Increasing signs of a slowdown in the US economy
Global economic growth remains at a low level. Even if the lead in economic growth in absolute terms still lies on the other side of the Atlantic, the dynamics between the European and American economies now appear to be diverging, note Guy Wagner and his team in their latest monthly market report "Highlights".
“In fact, several economic indicators point to a slight upturn in the eurozone economy, while there are increasing signs of a slowdown in the US,” says Guy Wagner, Chief Investment Officer (CIO) of the asset management company BLI - Banque de Luxembourg Investments. “The economic surprise indicators calculated by Bloomberg and Citigroup even fell into negative territory for the first time in 15 months.” In China, economic indicators are still struggling to pick up significantly, as the deep crisis in the real estate sector is having a lasting negative impact on household sentiment. Although further support measures have been announced, these still do not appear to be able to trigger the hoped-for upturn. In Japan, Gross domestic product fell by 2% on an annualized basis in the first quarter, mainly due to private consumption, which continued to be impacted by the decline in real incomes.
The probability that key interest rates will remain unchanged is high, even if the general tenor is still that interest rates will probably be lowered in the course of the year.
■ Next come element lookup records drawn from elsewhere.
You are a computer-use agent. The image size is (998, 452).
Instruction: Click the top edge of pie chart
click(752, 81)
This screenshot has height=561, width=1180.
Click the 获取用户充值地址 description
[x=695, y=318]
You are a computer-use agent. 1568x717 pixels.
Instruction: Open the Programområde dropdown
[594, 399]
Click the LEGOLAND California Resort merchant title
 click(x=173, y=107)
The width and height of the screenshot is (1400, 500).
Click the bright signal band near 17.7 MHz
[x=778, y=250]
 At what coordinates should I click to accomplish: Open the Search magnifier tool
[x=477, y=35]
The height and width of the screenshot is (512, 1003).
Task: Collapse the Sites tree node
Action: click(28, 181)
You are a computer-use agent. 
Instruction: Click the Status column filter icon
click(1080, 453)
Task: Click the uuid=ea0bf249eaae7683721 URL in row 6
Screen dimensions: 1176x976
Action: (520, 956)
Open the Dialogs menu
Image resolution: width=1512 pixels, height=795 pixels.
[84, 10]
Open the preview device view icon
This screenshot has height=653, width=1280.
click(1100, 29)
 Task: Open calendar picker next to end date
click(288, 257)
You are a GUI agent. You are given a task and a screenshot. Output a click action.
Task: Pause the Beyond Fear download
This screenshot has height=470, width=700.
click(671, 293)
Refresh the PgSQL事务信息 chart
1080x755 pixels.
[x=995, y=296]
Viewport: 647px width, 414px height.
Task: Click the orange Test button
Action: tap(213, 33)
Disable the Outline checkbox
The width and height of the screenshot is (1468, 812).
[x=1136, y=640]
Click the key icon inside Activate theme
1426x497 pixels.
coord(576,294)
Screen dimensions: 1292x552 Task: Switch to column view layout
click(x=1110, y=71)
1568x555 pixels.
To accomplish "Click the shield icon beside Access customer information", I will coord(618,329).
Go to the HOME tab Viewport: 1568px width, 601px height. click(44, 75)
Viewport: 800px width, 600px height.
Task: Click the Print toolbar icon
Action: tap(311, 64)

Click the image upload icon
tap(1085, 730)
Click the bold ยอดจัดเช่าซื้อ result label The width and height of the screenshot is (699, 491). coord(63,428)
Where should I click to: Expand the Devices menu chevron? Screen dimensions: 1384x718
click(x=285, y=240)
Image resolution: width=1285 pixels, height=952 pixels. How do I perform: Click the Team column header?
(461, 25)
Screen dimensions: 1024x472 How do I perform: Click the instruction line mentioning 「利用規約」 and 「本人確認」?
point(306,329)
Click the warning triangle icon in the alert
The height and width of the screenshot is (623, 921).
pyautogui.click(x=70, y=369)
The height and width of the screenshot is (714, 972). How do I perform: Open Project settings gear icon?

Guy Wagner
The path to the two percent inflation target remains uncertain
Despite moderate inflation on both sides of the Atlantic in 2023, the question remains as to whether and how quickly inflation will continue to move towards the official target of 2%. In the US, the overall inflation rate fell slightly to 3.4% in April. In the eurozone, the overall inflation rate accelerated to 2.6% in May.
Expected key interest rate cut in the eurozone
In the run-up to the Federal Reserve's meeting on 12 June, the various members of the Federal Reserve announced during the month of May that, due to sticky inflation, there was an urgent need to wait for further reassuring signals before initiating a return to an expansionary monetary policy. “The probability that key interest rates will remain unchanged is therefore high, even if the general tenor is still that interest rates will probably be lowered in the course of the year”, estimates the Luxembourgish economist. In the eurozone, on the other hand, the European Central Bank indicated that it was sufficiently confident about moderate inflation to make an initial cut in key interest rates at its meeting on 6 June, without committing itself to this being the start of a cycle of falling interest rates.
Volatility on the bond markets
“Uncertainty about the medium-term development of monetary policy has led to volatility on the bond markets in recent weeks.” After the yield on 10-year US Treasuries rose sharply in April, it fell in May. “European long-term interest rates followed the opposite trend and continued the movement from April.” The 10-year reference rate rose in Germany, France, Italy and Spain.
Stock markets back on the winning side
After a slight correction in April, the stock markets resumed their upward trend in May. In particular, the easing of US bond yields and Nvidia's good quarterly figures gave equities, especially American equities, a boost again. Overall, the MSCI All Country World Index Net Total Return, expressed in euros, rose by 2.5%, returning to its highs from the end of March. “At a sector level, technology, utilities and telecoms were the best performers, while energy and consumer discretionary were the only sectors to fall in the month,” concludes Guy Wagner.